FRAGMENTO DEL DOCUMENTO.
────────

Está subordinado al dios principal de éste río, Nicus, terrible espíritu cuya mayor alegría consiste en contemplar el sufrimiento de las jóvenes que se suicidan lanzándose al Rin.

Nixcobt es el encargado de mantener las relaciones entre los habitantes del río y los del litoral. Posiblemente es el poblador más extraño de toda la mitología del Rin.

Cuando se vislumbra la primera luz de la aurora, y las cimas de las montañas comienzan a vestirse con su tenue resplandor, suele verse una especie de hombre, bajo y obeso, horriblemente grotesco, recorriendo las calles de los pueblos al abrigo de las últimas sombras de la noche. Su espantosa cabeza da vueltas alrededor de un cuello delgado, como si fuese un eje que le permite, sin disminuir su marcha, inspeccionar todo lo que ocurre a su alrededor. Sus piel está cubierta de escamas, y unas aletas se insinúan en sus gruesos tobillos. En el centro de los ojos brilla un punto de luz roja. Sus dientes y su cabellera son verdes. Su boca se contrae en una sonrisa fija que hiela el corazón de quién tiene la desgracia de verlo. Así es Nixcobt.

Algunas Leyendas.

Suele atormentar a los inocentes con astucias maliciosas. Es famosa la leyenda del hombre que despierta todos los días con un cuchillo en su almohada. No importa cuán lejos lo arroje, el cuchillo siempre retorna al lecho. Desesperado, el hombre comienza a pensar que padece de alguna clase de sonambulismo; y que recorre las noches armado con el infame filo en busca de víctimas para inmolar. Al enterarse de crímenes que nunca cometió, el pobre hombre lleno de culpa, se suicida.

────────

TAREAS POR REALIZAR.
1. Enumera todos los nombres propios que aparecen en el fragmento sobre Nixcobt.
2. Por favor, prolonga el fragmento sobre Nixcobt a partir de su última oración.
El material no hace falta para resolver nada de esto.

MATERIAL PROPORCIONADO.

────────

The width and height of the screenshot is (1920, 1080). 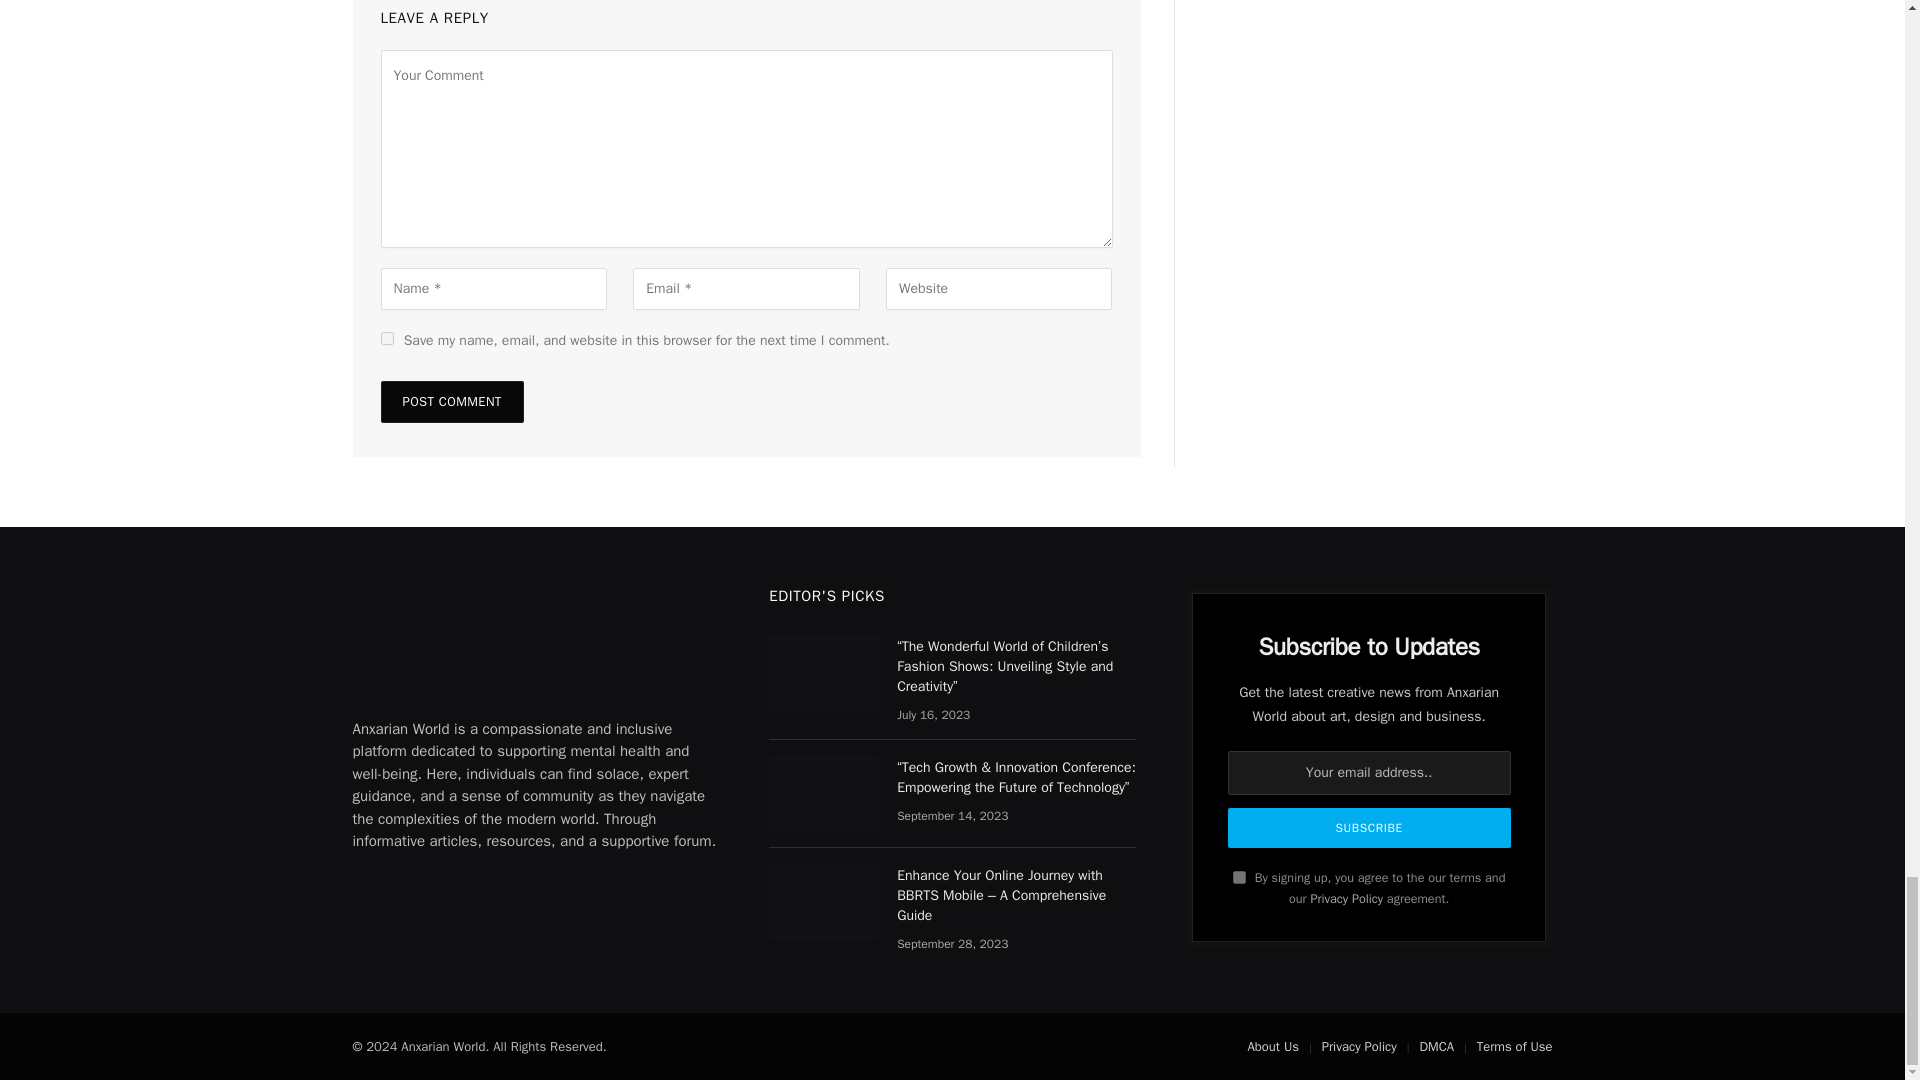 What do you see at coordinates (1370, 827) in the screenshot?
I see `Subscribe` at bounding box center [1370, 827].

────────

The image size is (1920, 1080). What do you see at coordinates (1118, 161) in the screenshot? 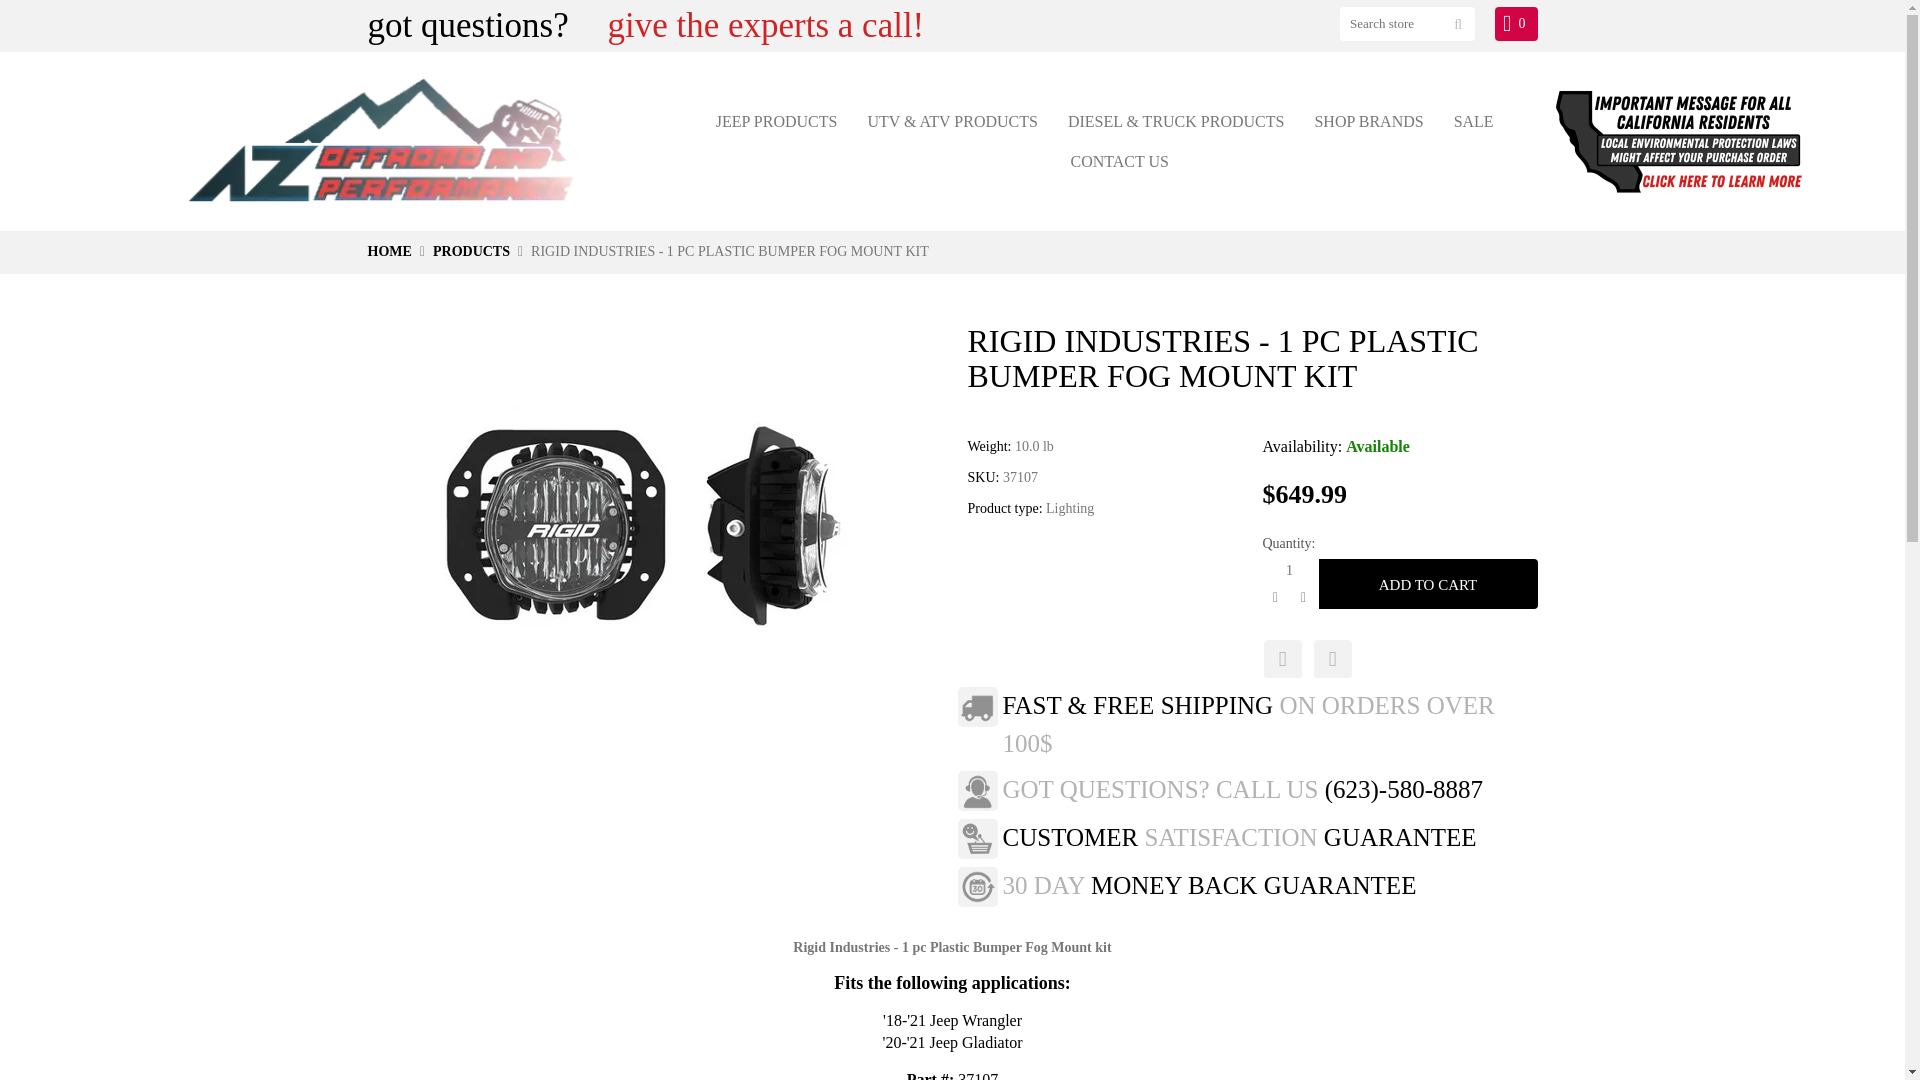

────────

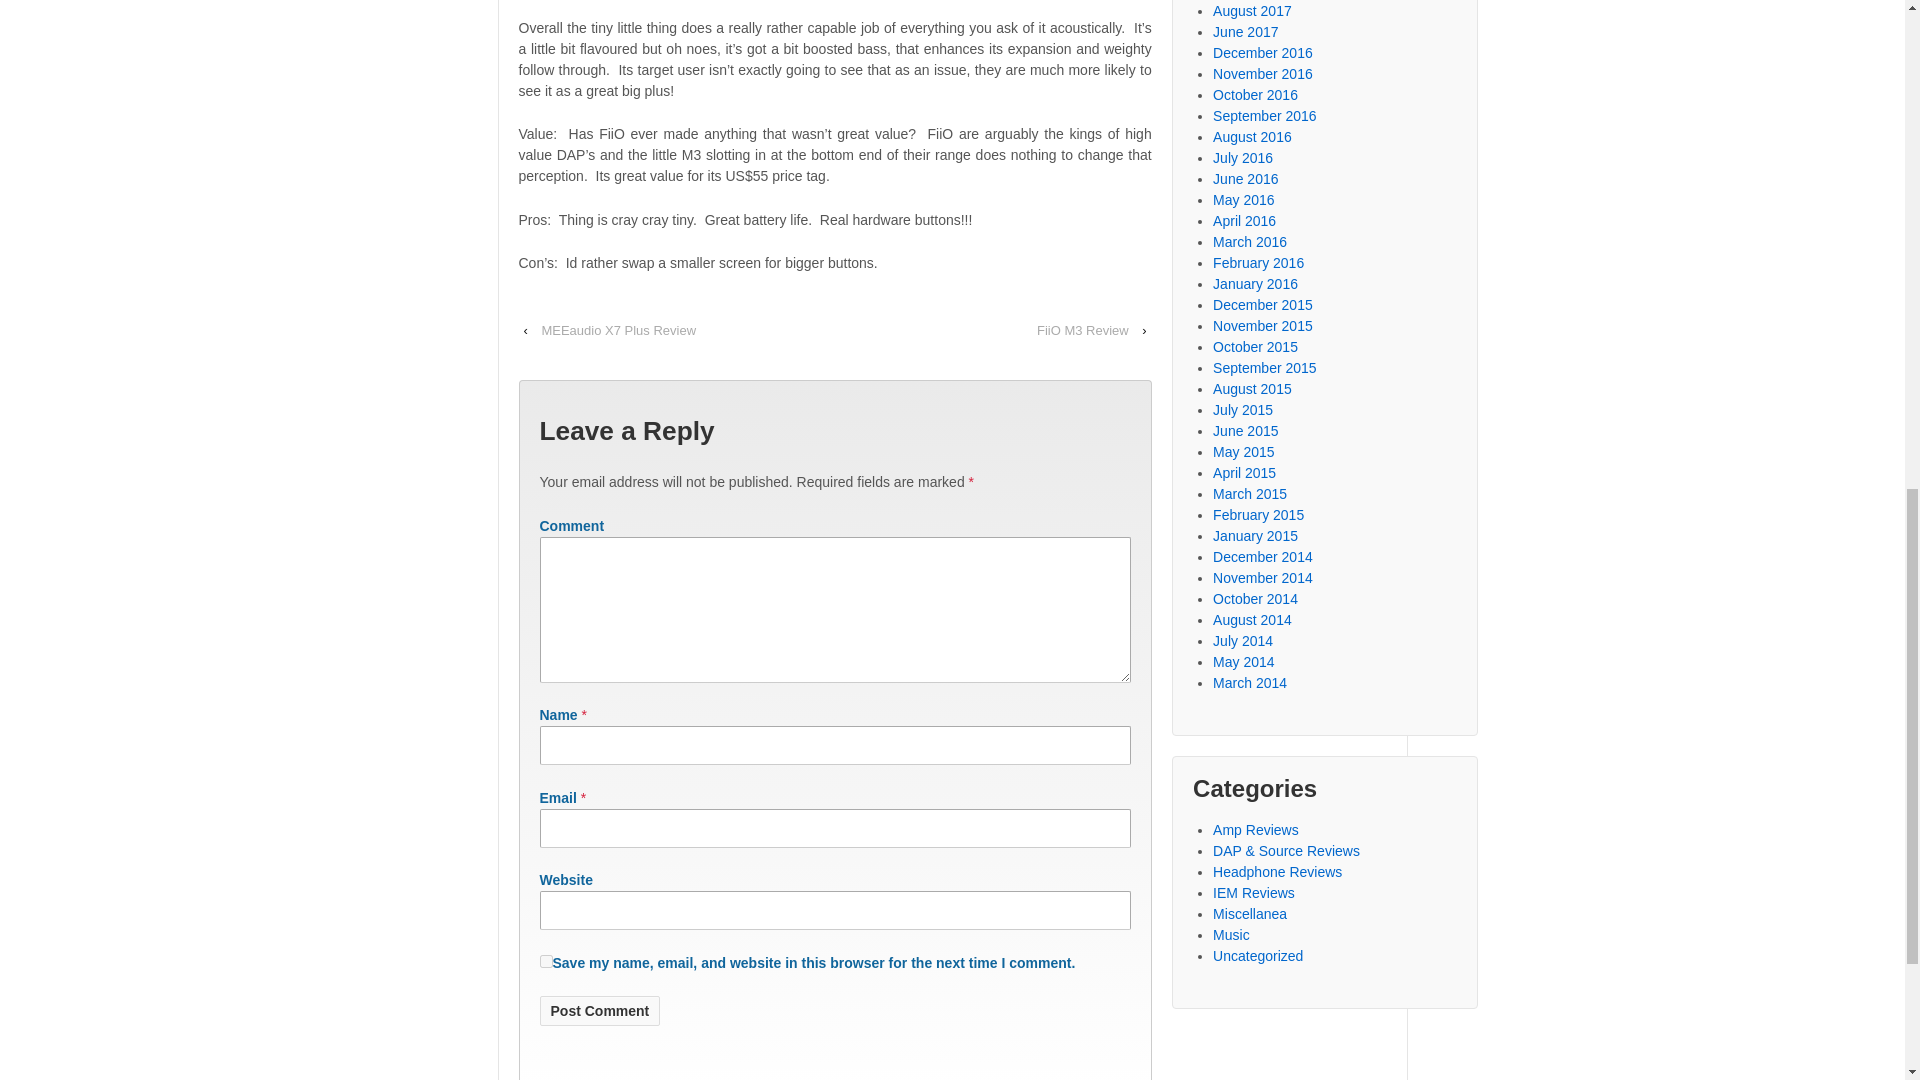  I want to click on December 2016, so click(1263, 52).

────────

RESPUESTAS NUMERADAS.
1. Nicus, Nixcobt, Rin.

2.
Ahora bien, no en vano Nixcobt realiza estos engaños, ya que su alimento preferido es la magra hierba que crece en las tumbas de quienes no fueron enterrados en tierra santa. Allí disfruta de su festín de putrefacción, entre los vahos cadavéricos, danzando luego sobre las flores marchitas que crecen en la tierra profana, dónde descansan los suicidas olvidados.

No sólo encuentra placer en atormentar a los inocentes, también los criminales temen a sus apariciones: suele imitar las voces de aquellos que fueron asesinados, susurrando tétricos clamores en los oídos de los asesinos. Presos de un terror indecible, éstos sicarios tarde o temprano ceden o enloquecen. Aquellos que pierden la cordura se matan inmediatamente, sin poder soportar los horribles lamentos que retumban en sus oídos. Pero la peor parte la llevan quienes logran mantener algún atisbo de cordura. Presos de un pánico atroz, confiesan sus crímenes ante las autoridades, pensando que la expiación del crimen silenciará las voces. El pobre infeliz casi disfruta del silencio de la húmeda celda. Pero durante la primera noche en prisión, el clamor renueva su tormento; y ya no son voces que susurran, sino una letanía ensordecedora, aullidos imposibles de articular por una voz humana son los que acompañan al desdichado hasta que logra darse muerte. A menudo, al no poseer elementos que puedan facilitarle el suicidio, termina desgarrando las venas de sus brazos con los dientes, muriendo lentamente, desangrado.